2. Earnings from labor have stagnated or eroded since the era of globalization / financialization took off around 2000.
3. Everything costs too much, i.e. is no longer affordable from earnings alone, so the only way to maintain the current costly lifestyle is to borrow money and use it to pay current expenses. This is true for every sector: household, corporate and government.
4. As a result, everyone now needs every dollar of income just to pay their expenses, including interest and principal on their rising debts. There is no slack (buffers) in the system at all.
5. This can be visualized as a row of dominoes. Once the first domino falls, every domino will be toppled.
For example: a worker is laid off and can no longer afford to go to a favorite restaurant. The restaurant's expenses are so high it can't survive on reduced customer traffic, so it closes. The commercial landlord's expenses are so high that he can't afford to lower rents, but since no business can afford high rents, the space is empty and the landlord goes bust. The bank holding the mortgage then has to absorb a staggering loss because the property is no longer worth much because a building without tenants is just a money-pit of expenses and no income.
The once-valuable restaurant business is now worth zero. The once-valuable commercial property is also worth zero because the owner must continue to pay property taxes, local fees and maintenance even if there are no tenants.
The dominoes falling trigger a reverse wealth effect, a topic Gordon Long and I discuss in a new podcast A Reverse Wealth Effect? (41:52). This is important because the wealth effect--the psychological state of euphoria created when one's assets steadily rise in value-- has been a core driver of consumption since the Federal Reserve transformed the economy into a Bubble-Based Economy in the late 1990s.

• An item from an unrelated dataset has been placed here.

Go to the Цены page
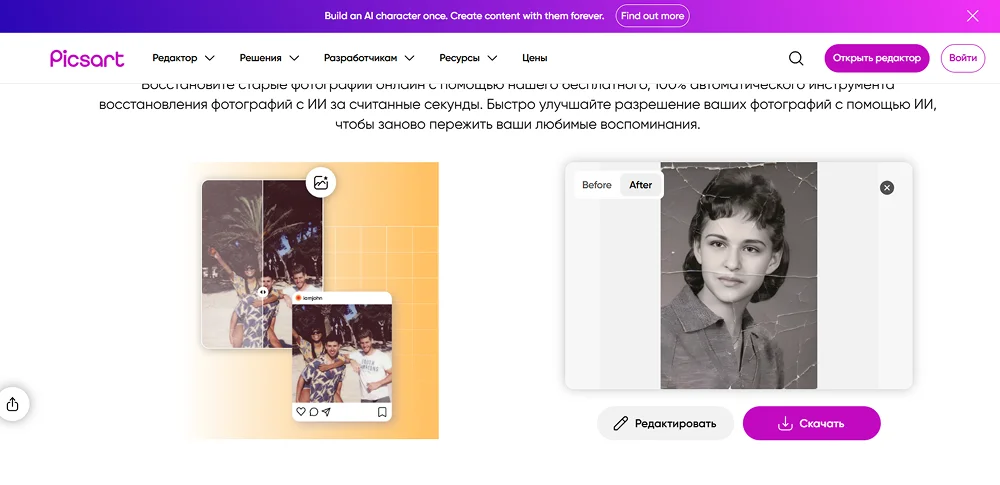Image resolution: width=1000 pixels, height=485 pixels. tap(535, 58)
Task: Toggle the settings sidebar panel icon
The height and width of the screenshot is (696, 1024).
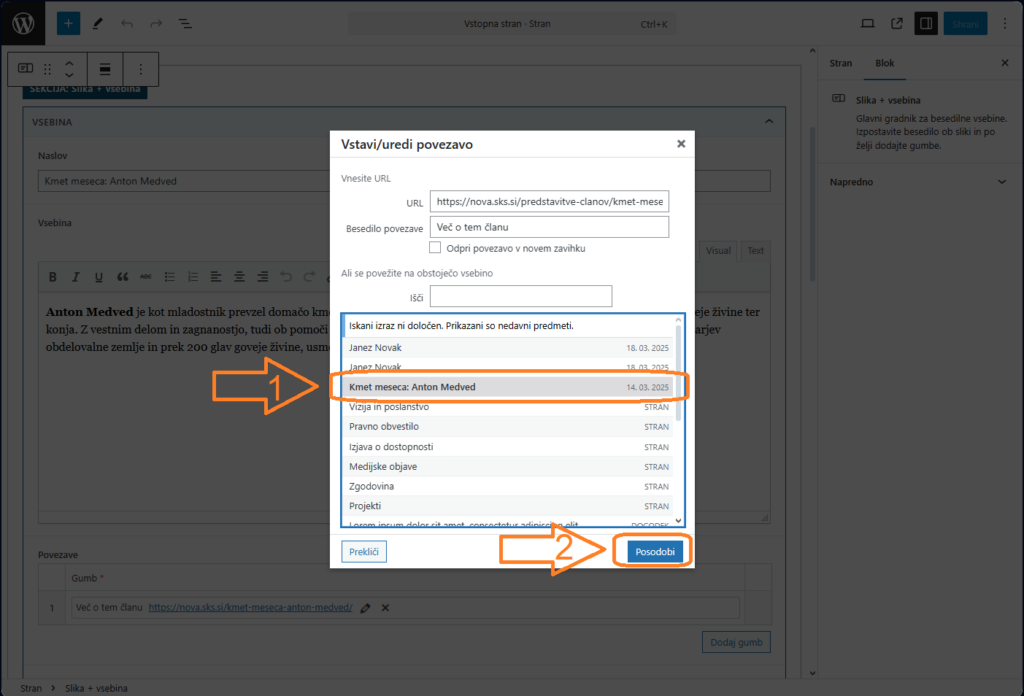Action: (x=925, y=23)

When we feel wealthier because our assets are rising, we're increasingly likely to tap that newfound wealth by borrowing money to fulfill our desires for inessential goods and services. Since the Fed has suppressed interest rates, the cost of borrowing against one's house or buying a new car seemed remarkably affordable, especially compared to the big increases in wealth generated by rising assets.
Unfortunately, while the wealth effect can reverse, debts have to be paid regardless. Debt payments are forever while the wealth effect is fleeting.
The current mass delusion is that the Fed can bail everyone out with cost-free cash. But we have to keep in mind what the Fed can't do:
1. It can't reverse the unprecedented wealth inequality its policies have pushed to the point of civil breakdown.
2. It can't make people take on the risks and heartaches of starting new businesses.
3. It can't force employers to hire more employees.
4. It can't make unprofitable businesses profitable.
5. It can't force people to buy assets at prices that no longer make financial sense.
6. It can't make insolvent businesses and local governments solvent.
7. It can't force people who now realize their priority is to save money to spend their cash, even if the Fed forces negative interest rates so it costs money to have savings.
8. It can't lower the unaffordable cost structure of the entire economy.
9. It can't de-link all the financial dependencies in the financial system that make it so vulnerable to the first domino falling.
10. It can't stop people from selling their assets.
In summary, it can't stop the reverse wealth effect.
We are entering The Greatest Depression because there is no exit. Either the phantom wealth of asset bubbles completely vanishes, or the phantom purchasing power of fiat currency vanishes. Both paths lead to the same destination: systemic collapse.